THE COMMENCEMENT OF EUROPEAN INTERCOURSE

Keen Lung was the first Manchu prince to receive formal embassies from the sovereigns of Europe. Among these the Portuguese were the first in point of time, although they never attained the advantage derivable from that priority; and indeed the important period of their connection with China may be said to have terminated before the Manchus had established their authority. Still, as the tenants of Macao, the oldest European settlement in China for more than three centuries and a half, their connection with the Chinese government must always possess some features of interest and originality. The Portuguese paid their rent to and carried on all their business with the mandarins at Canton, who lost no opportunity of squeezing large sums out of the foreigners, as they were absolutely in their power. The Portuguese could only pay with good or bad grace the bribes and extra duty demanded as the price of their being allowed to trade at all. The power of China seemed so overwhelming that they never attempted to make any stand against its arbitrary decrees, and the only mode they could think of for getting an alleviation of the hardships inflicted by the Canton authorities was to send costly embassies to the Chinese capital. These, however, failed to produce any tangible result. Their gifts were accepted, and their representatives were accorded a more or less gratifying reception; but there was no mitigation of the severity shown by the local mandarins, and, for all practical purposes, the money expended on these missions was as good as thrown away. The Portuguese succeeded in obtaining an improvement in their lot only by combining their naval forces with those of the Chinese in punishing and checking the raids of the pirates, who infested the estuary of the Canton River known as the Bogue. But they never succeeded in emancipating themselves from that position of inferiority in which the Chinese have always striven to keep all foreigners; and if the battle of European enterprise against Chinese exclusiveness had been carried on and fought by the Portuguese it would have resulted in the discomfiture of Western progress and enlightenment.

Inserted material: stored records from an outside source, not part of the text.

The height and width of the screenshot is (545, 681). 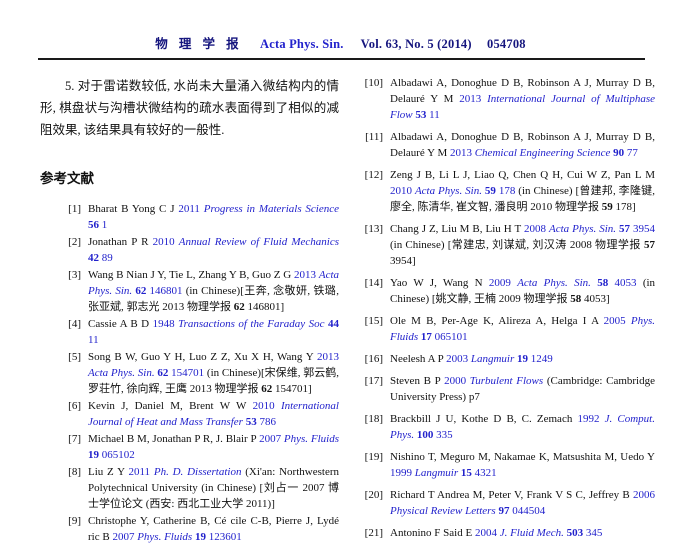 I want to click on citation-link: 065101, so click(x=450, y=337).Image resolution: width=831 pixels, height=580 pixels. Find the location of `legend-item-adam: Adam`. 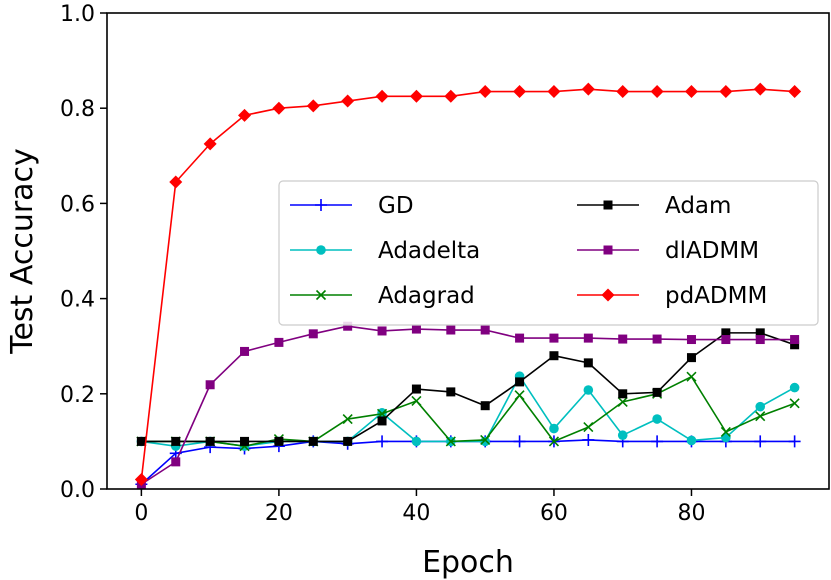

legend-item-adam: Adam is located at coordinates (654, 206).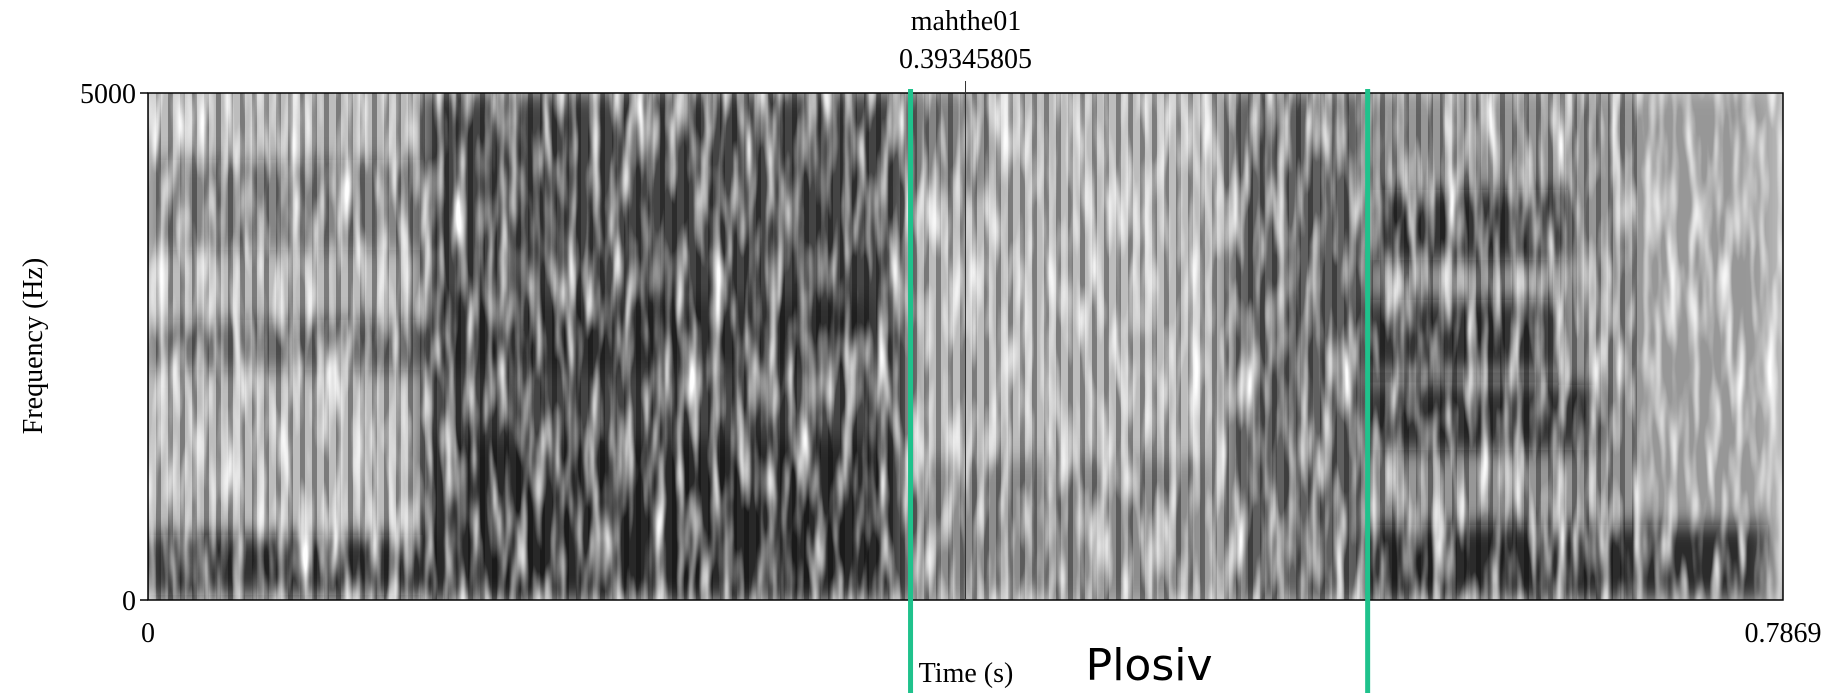 The height and width of the screenshot is (693, 1844). What do you see at coordinates (108, 94) in the screenshot?
I see `y-tick-label: 5000` at bounding box center [108, 94]. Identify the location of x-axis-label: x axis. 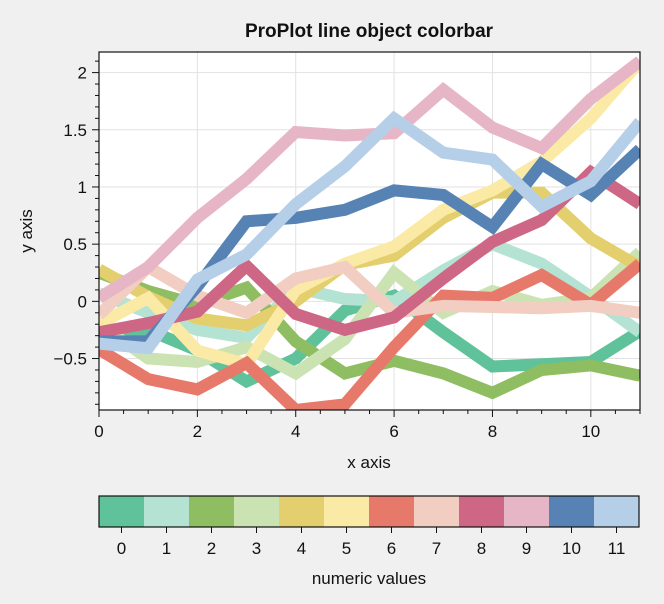
(368, 462).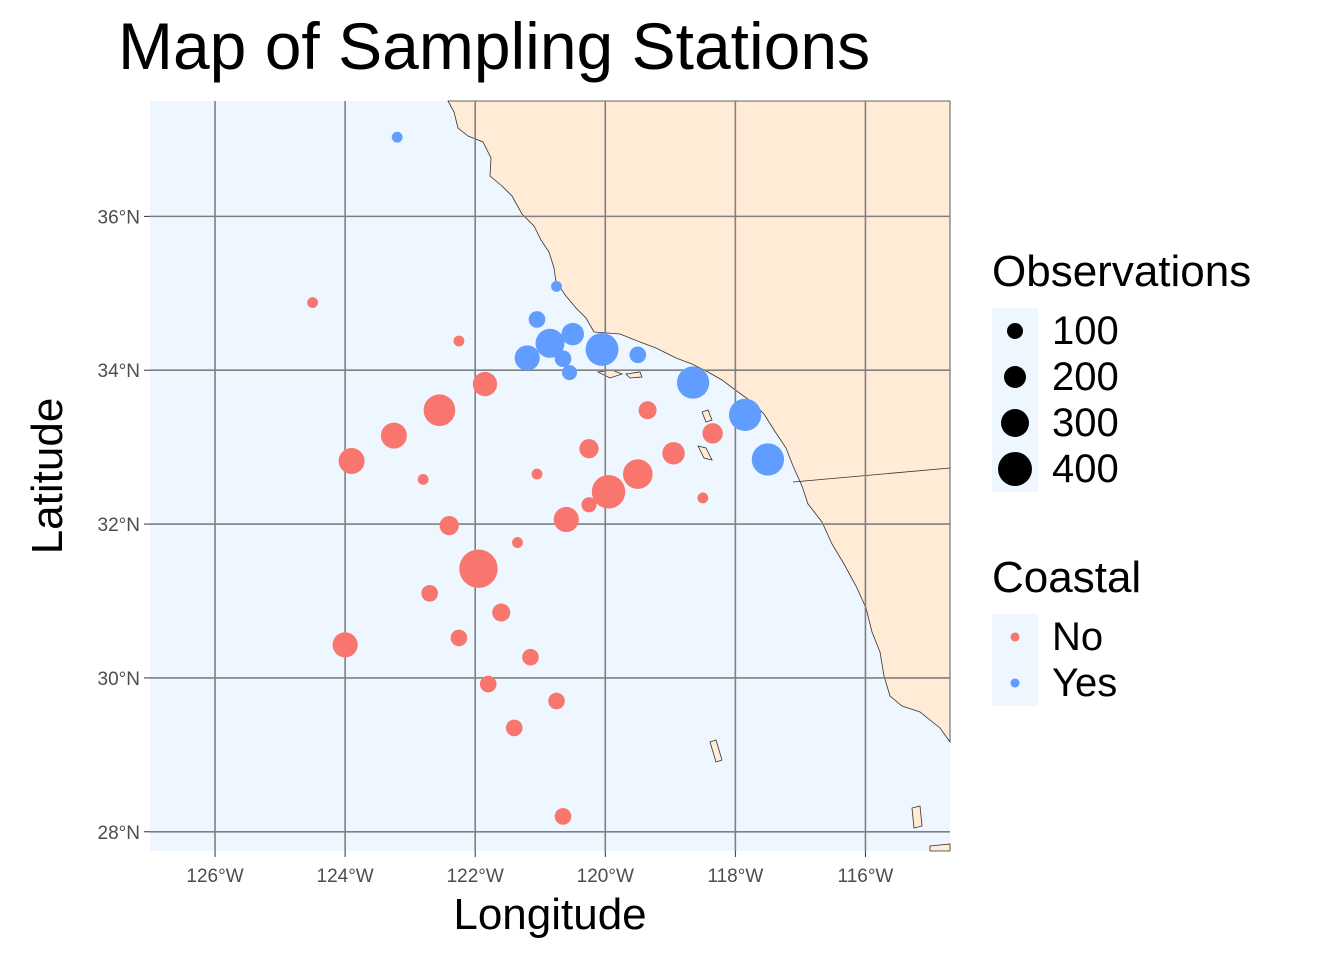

The Dutch sent an embassy to Pekin in 1795, but it was treated with such contumely that it does not reflect much credit on those who sent it. The Spaniards never held any relations with the central government, all their business being conducted with the Viceroy of Fuhkien; and the successive massacres of Manila completely excluded them from any good understanding with the Pekin government. With Russia, China's relations have always been different from those with the other powers, and this is explained partly by the fact of neighborship, and partly by Russia seeking only her own ends, and not advantages for the benefit of every other foreign nation.

With France, the relations of China, owing to a great extent to the efforts and influence of the missionaries, had always been marked with considerable sympathy and even cordiality.